Segurança pública no país continua com cegueira de gênero e 11 estados brasileiros não tem dados sobre homofobia e trans.

Apesar de a transfobia ser crime no Brasil desde 2019, o país é ainda o que mais mata pessoas trans e travestis em todo o mundo pelo 13° ano consecutivo.

O número de assassinatos de mulheres trans e travestis é o maior desde 2008 — ano em que o dado começou a ser registrado.

Conforme o relatório de 2021 da Transgender Europe (TGEU), que monitora dados globalmente levantados por instituições trans e LGBTQIA+, 70% de todos os assassinatos registrados aconteceram na América do Sul e Central, sendo 33% no Brasil, seguido pelo México, com 65 mortes, e pelos Estados Unidos, com 53.

Os dados apontam também que, nos últimos 13 anos, pelo menos 4.042 pessoas trans e de gêneros diversos foram assassinadas entre janeiro de 2008 e setembro de 2021.

Entre outubro de 2020 e setembro de 2021 foram registrados 375 assassinatos no mundo, o que representa um aumento de 7% em relação ao ano anterior.

Objetivo: Transcreva, sem nenhuma alteração, o trecho do texto sobre assassinatos de pessoas trans que vai de "Apesar de a" até "setembro de 2021.".

Dados extraídos:

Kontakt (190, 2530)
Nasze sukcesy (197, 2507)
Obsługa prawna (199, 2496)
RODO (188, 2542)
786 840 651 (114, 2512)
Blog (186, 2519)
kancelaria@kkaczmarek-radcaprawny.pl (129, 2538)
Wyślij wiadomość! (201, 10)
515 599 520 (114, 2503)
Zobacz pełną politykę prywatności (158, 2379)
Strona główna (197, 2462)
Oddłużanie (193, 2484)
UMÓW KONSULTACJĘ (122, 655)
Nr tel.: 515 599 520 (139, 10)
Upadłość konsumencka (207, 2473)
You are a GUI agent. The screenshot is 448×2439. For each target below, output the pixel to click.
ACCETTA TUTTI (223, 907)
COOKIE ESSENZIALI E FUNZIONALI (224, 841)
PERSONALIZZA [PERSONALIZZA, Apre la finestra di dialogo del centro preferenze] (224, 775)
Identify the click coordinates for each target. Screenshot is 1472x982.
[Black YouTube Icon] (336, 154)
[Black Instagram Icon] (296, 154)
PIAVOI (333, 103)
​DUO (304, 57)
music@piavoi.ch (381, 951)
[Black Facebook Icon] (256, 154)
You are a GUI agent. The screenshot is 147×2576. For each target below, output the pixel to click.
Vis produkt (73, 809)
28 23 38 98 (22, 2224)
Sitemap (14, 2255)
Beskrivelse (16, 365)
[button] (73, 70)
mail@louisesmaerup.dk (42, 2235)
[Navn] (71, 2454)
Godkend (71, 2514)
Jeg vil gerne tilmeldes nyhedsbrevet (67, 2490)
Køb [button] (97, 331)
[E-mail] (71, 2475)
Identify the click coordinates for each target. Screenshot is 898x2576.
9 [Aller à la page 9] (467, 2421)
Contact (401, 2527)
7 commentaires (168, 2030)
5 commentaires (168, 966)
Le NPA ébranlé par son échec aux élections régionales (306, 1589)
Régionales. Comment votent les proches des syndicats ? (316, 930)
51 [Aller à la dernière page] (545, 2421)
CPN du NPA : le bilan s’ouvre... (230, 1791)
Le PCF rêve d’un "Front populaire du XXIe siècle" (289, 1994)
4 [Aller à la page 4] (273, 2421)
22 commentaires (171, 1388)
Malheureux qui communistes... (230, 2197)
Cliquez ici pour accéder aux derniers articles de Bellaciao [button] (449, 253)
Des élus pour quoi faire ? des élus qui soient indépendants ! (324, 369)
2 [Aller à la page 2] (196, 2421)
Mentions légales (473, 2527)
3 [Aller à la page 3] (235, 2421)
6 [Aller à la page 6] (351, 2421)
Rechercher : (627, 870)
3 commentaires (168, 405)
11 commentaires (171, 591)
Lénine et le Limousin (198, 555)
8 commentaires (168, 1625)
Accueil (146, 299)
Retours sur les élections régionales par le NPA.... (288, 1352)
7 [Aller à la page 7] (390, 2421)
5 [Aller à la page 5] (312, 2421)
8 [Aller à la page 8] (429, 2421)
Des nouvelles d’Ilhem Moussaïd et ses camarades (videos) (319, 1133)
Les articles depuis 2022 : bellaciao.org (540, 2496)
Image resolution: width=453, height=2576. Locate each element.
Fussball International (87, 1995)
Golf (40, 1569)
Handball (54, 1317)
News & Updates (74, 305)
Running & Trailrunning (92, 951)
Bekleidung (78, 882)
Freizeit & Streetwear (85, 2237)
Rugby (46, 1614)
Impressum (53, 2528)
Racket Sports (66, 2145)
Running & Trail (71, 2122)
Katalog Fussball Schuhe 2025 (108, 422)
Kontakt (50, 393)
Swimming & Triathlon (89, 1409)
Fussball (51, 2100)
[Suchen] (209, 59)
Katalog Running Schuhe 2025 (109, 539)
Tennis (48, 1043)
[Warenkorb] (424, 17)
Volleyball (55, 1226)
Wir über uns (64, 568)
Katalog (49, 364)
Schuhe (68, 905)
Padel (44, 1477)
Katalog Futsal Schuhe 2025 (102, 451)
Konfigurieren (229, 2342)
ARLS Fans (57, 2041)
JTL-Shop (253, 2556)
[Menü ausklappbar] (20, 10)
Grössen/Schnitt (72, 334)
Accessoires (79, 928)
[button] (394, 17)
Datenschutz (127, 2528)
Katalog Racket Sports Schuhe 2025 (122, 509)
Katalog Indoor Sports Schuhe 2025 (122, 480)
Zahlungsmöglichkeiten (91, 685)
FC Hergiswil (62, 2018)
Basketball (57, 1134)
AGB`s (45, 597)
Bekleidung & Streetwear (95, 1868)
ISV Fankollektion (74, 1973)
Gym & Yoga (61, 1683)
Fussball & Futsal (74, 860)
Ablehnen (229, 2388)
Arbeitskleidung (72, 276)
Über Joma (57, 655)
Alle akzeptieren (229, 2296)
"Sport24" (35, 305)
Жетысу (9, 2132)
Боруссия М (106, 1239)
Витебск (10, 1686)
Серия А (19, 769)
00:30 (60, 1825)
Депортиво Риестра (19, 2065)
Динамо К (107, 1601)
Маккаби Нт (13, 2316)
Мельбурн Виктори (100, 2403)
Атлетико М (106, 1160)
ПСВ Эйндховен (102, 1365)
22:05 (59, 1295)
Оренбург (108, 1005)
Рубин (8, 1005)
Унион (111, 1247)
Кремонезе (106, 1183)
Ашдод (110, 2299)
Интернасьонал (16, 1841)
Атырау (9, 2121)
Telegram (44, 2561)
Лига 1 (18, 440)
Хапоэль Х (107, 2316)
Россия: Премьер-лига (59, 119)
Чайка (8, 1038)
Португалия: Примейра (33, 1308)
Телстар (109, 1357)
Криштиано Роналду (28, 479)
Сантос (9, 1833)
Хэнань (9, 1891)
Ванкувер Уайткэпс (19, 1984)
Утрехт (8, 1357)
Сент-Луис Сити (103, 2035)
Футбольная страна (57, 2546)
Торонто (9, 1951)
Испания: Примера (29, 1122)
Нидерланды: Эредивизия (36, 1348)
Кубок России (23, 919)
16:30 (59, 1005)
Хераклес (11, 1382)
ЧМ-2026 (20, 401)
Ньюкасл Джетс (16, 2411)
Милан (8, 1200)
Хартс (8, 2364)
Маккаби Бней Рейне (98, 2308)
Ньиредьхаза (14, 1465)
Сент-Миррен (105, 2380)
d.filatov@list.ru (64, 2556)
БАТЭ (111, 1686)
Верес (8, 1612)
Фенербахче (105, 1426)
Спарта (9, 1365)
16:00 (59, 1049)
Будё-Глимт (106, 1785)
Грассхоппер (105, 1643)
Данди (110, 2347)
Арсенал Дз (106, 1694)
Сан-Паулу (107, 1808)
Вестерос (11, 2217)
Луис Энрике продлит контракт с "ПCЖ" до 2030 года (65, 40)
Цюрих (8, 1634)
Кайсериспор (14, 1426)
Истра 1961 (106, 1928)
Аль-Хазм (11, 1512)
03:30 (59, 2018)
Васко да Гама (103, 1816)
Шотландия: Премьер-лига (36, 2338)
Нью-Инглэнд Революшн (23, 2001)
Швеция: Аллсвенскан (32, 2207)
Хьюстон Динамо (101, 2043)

Solução a seguir:
Apesar de a transfobia ser crime no Brasil desde 2019, o país é ainda o que mais mata pessoas trans e travestis em todo o mundo pelo 13° ano consecutivo.

O número de assassinatos de mulheres trans e travestis é o maior desde 2008 — ano em que o dado começou a ser registrado.

Conforme o relatório de 2021 da Transgender Europe (TGEU), que monitora dados globalmente levantados por instituições trans e LGBTQIA+, 70% de todos os assassinatos registrados aconteceram na América do Sul e Central, sendo 33% no Brasil, seguido pelo México, com 65 mortes, e pelos Estados Unidos, com 53.

Os dados apontam também que, nos últimos 13 anos, pelo menos 4.042 pessoas trans e de gêneros diversos foram assassinadas entre janeiro de 2008 e setembro de 2021.